Ce matin, dans le métro lausannois, je parcourais distraitement le torchon journalistique qui envahit allègrement les transports publics suisses, le "20 minutes", quand un article retint particulièrement mon attention. Il est intulé : "Ils copient un jeu vidéo. Leur soeur en meurt."
Mince. C'est vraiment pas bien de copier des jeux, si on peut en mourir. "The Ring" serait-il devenu une réalité? Bon, ne voyant pas très bien comment une copie pouvait tuer, je lis l'article. Les adolescents de 16 et 17 ans ont joué à un jeu de combat, et on semble-t-il reproduit les coups et prises sur leur petite soeur. C'est déjà un peu plus clair, même si c'est très inquiétant quant à leur santé mentale... Quel abruti peut faire ça sans se douter des conséquences?

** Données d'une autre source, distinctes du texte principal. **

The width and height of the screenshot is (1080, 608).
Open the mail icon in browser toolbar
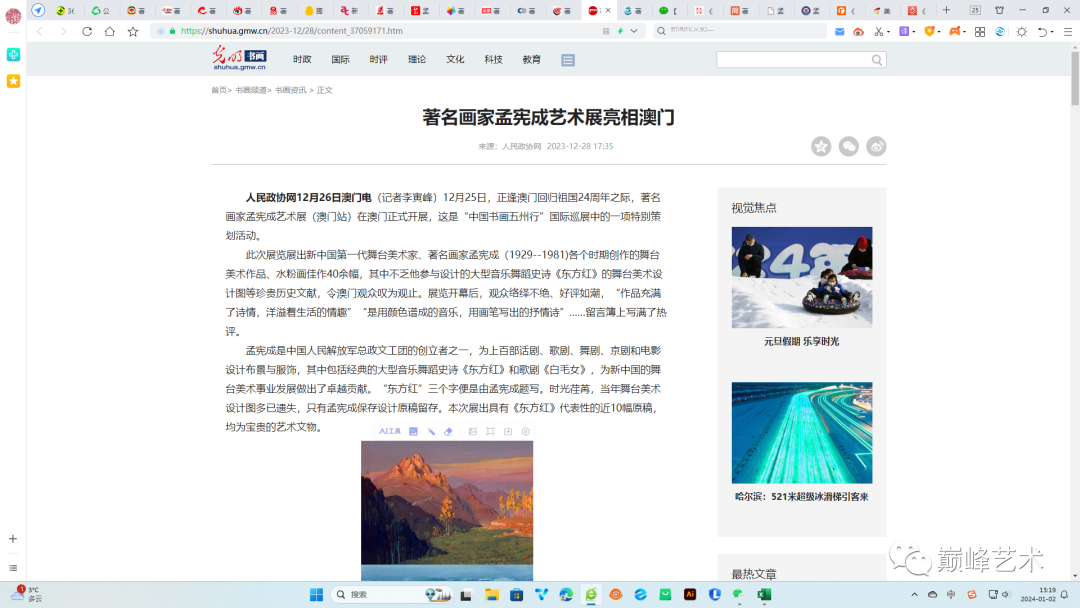click(839, 31)
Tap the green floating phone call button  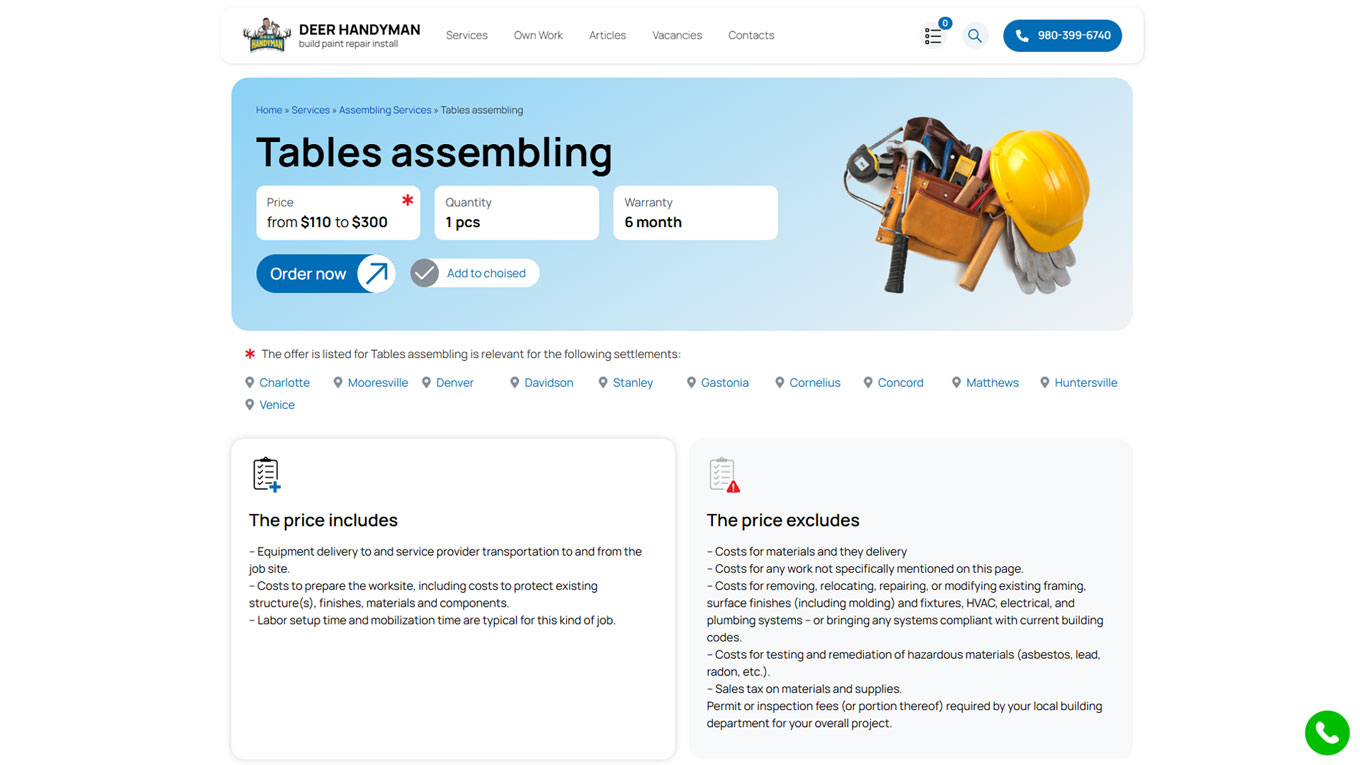point(1327,733)
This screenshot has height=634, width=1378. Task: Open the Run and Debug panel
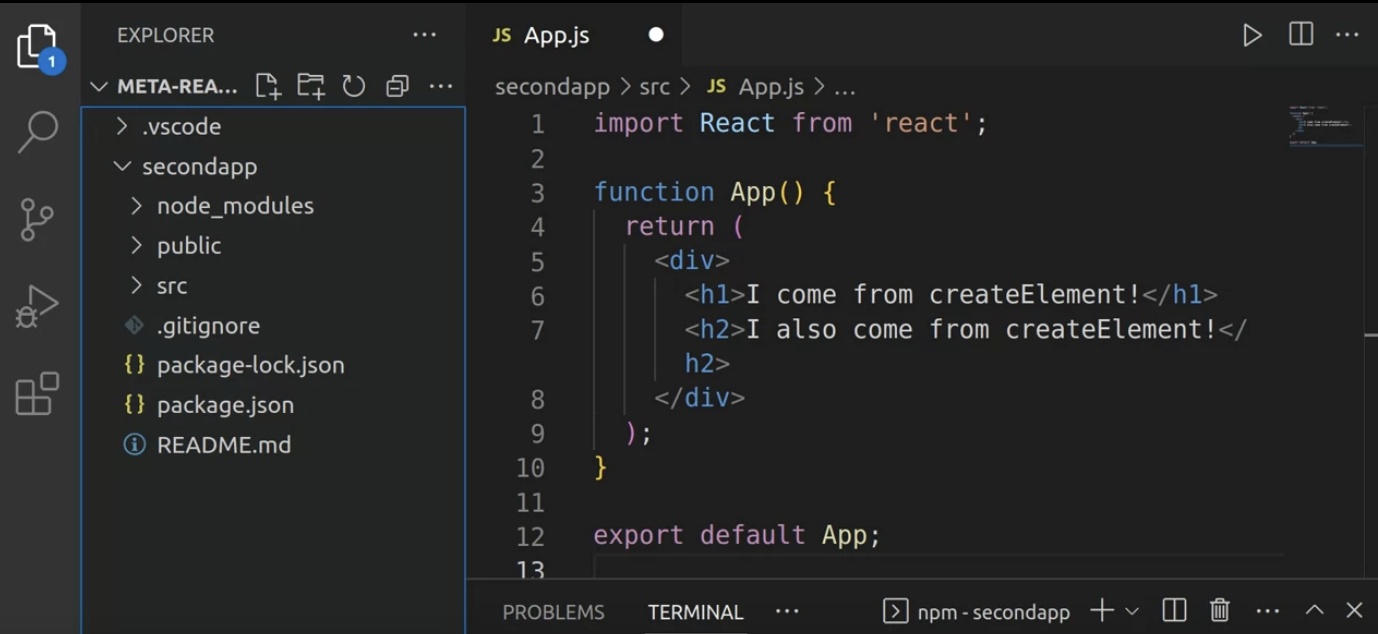pos(38,305)
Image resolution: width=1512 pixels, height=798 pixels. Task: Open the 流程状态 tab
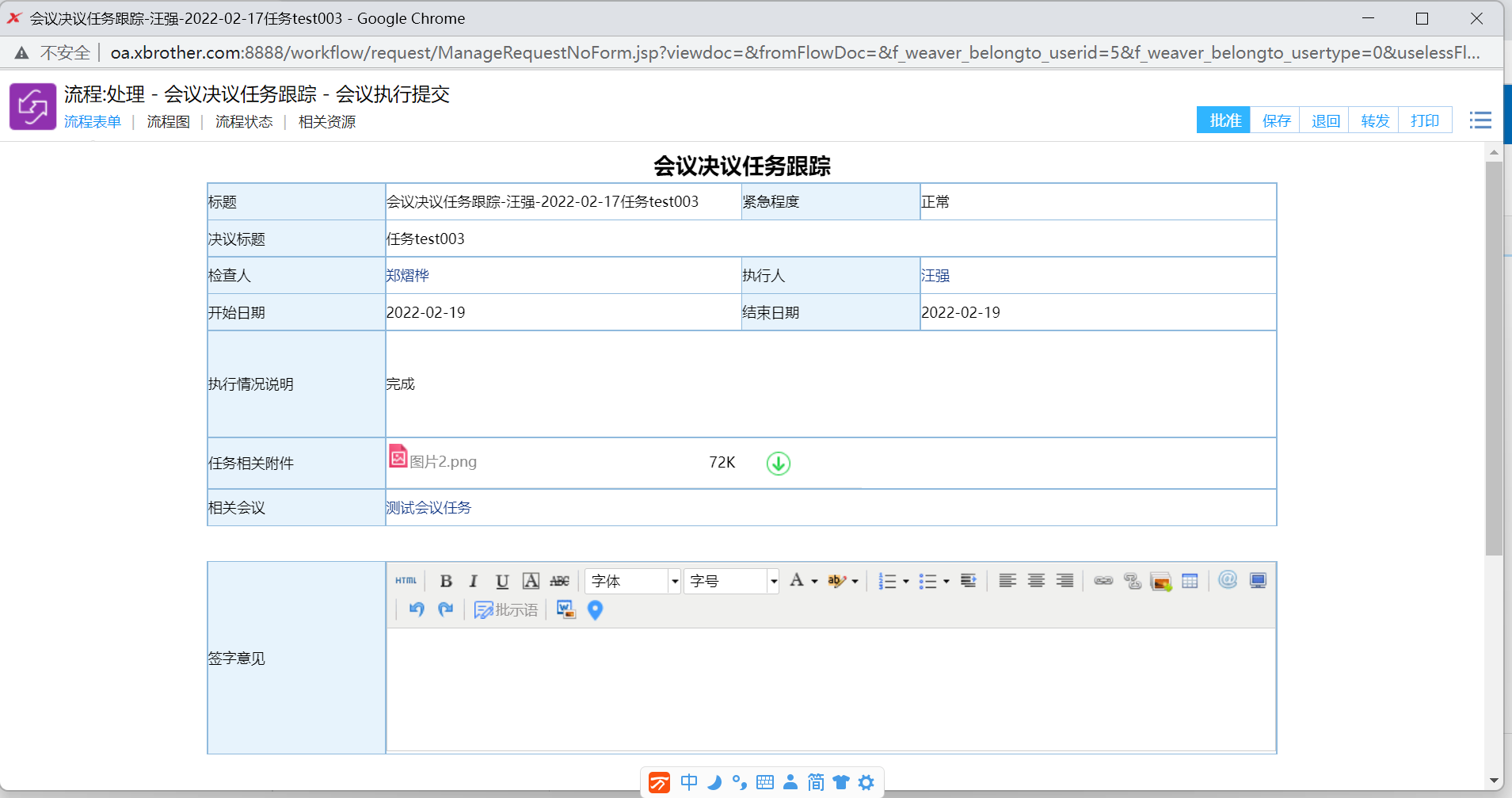click(244, 121)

Personne ne s'étonne que l'on suspecte des jeux vidéos de ravager les cerveaux à ce point? C'est peut-être les sur estimer un peu quand même...
Continuons la lecture. Ils étaient "probablement ivres" indique l'auteur de l'article.
Eh bien voilà... C'est plus clair. Ce n'est peut-être pas le jeu ni la copie de jeu qui ont tué la gamine, tous comptes faits. Reprenons la lecture. "Ils vont être condamnés comme des adultes". Quoi? Alors qu'il a été prouvé que les jeunes de moins de 21 ans n'avaient pas un cerveau achevé comme celui d'un adulte, et que par conséquent leur responsabilité juridique ne pouvait être la même que celle d'un adulte? A quoi servent les tribunaux pour mineurs? A faire joli?

Bref, cet article aurait à mon avis dû être intitulé : "Ils se bourrent la gueule comme des porcs. Leur soeur en meurt." ou "Aux États-Unis, les enfants sont condamnés comme des adultes". Mais non, le journaliste a préféré le tourner de manière à ce que les lecteurs pensent : "Les jeux vidéos c'est le mal" .
On préfère penser que les jeux vidéos ont un pouvoir démesuré, plutôt que d'altérer l'image de l'alcool. Personne ne s'étonne que l'on accuse les jeux vidéos de ravager les cerveaux, ni que des gosses puissent trouver fun de se bourrer la gueule et se rendre minables quand leurs parents sont partis.
Ça renforce mon opinion : "le matin bleu" et "20 minutes" sont non seulement des torchons journalistiques mais des fléaux de désinformation.